The number of lives lost reported daily in the state declined over the past several weeks, but remains remarkably high at an average of 500 fatalities per day over the past 14 days, Governor Gavin Newsom said.
"Deaths continue to be devastating," Mr Newsom said at the opening of a vaccination site at the Levi's Stadium in Santa Clara County near San Francisco.
Public health experts fear that gatherings for Super Bowl celebrations on Sunday, as well as the arrival of new, highly contagious variants of the virus may lead to another surge in cases before most Americans are vaccinated.
In an effort to speed up the immunisation campaign, President Joe Biden on Tuesday announced that his administration planned to increase the number of vaccine doses shipped to the US, beginning on February 15.

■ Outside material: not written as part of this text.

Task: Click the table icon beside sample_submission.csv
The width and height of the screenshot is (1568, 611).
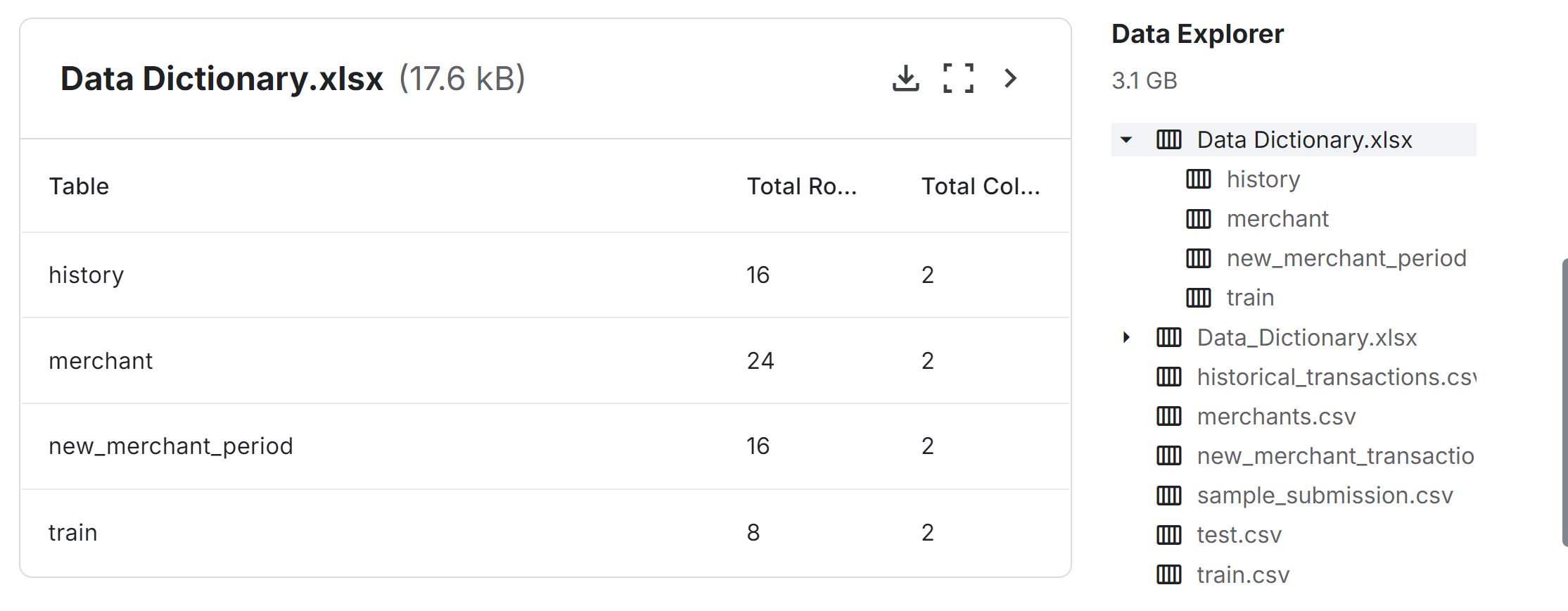Action: pyautogui.click(x=1169, y=496)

Part of the expanded supply will be sent to community health centres to improve vaccine access for the mostly poor and minority populations those centres serve, the White House said on Tuesday.
By Tuesday, about 33 million Americans had received at least one dose of vaccine, the US Centres for Disease Control and Prevention reported.
"This vaccine is the weapon that will win this war," New York Governor Andrew Cuomo said on Tuesday. Ten per cent of New York state residents have received the vaccine, he said.